Pathway-based assessment of single chemicals and mixtures by a high-throughput transcriptomics approach

Abstract The ever-increasing number of chemicals and complex mixtures demands a high-throughput and cost-effective approach for chemical safety assessment. High-throughput transcriptomics (HTT) is promising in investigating genome-scale perturbation of chemical exposure in concentration-dependent manner. However, the application of HTT has been limited due to lack of methodology for single chemicals and mixture assessment.
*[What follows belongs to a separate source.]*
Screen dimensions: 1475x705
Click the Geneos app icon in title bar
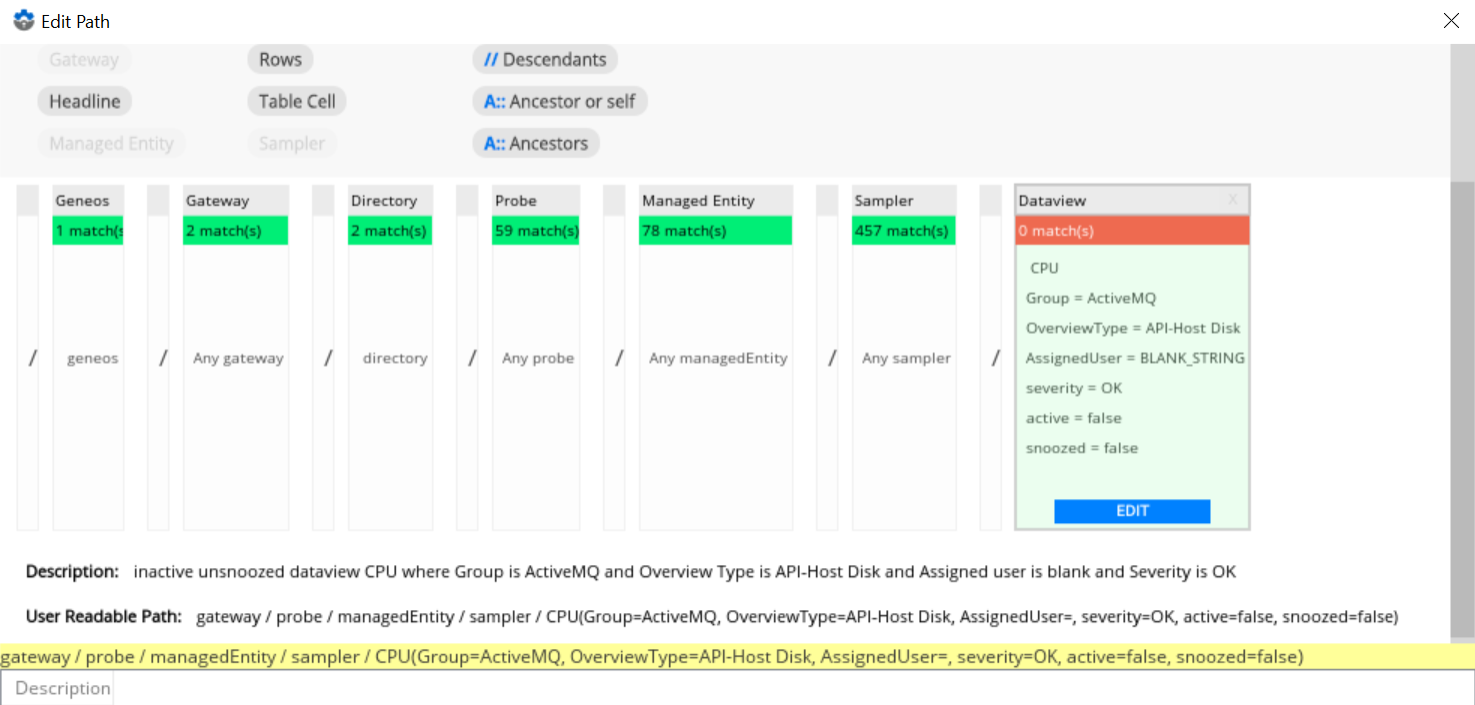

This study aimed to evaluate the ability of a newly-developed human reduced transcriptomics (RHT) approach to assess pathway-based profiles of single chemicals, and to develop a biological pathway-based approach for benchmarking mixture potency using single chemical-based prediction model. First, concentration-dependent RHT were used to qualitatively and quantitatively differentiate pathway-based patterns of different chemicals, using three model toxicants, 2,3,7,8-tetrachlorodibenzo-p-dioxin (TCDD), triclosan (TCS) and 5-Chloro-6-hydroxy-2,2′,4,4′-tetrabromodiphenyl ether (5-Cl-6-OH-BDE-47). AHR-regulated genes and pathways were most sensitively induced by TCDD, while TCS and 5-Cl-6-OH-BDE-47 were much less potent in AHR-associated activation, which was concordant with known MoA of each single chemical. Second, two artificial mixtures and their components of twelve individual chemicals were performed with concentration-dependent RHT. Concentration addition (CA) and independent action (IA) models were used to predict transcriptional potency of mixtures from transcriptomics of individual chemicals. For overall bioactivity, CA and IA models can both predict potency of observed responses within 95% confidence interval. For specific biological processes, multiple biological processes such as hormone signaling and DNA damage can be predicted using CA models for mixtures. The concentration-dependent RHT can provide a powerful approach for qualitative and quantitative assessment of biological pathway perturbated by environment chemical and mixtures.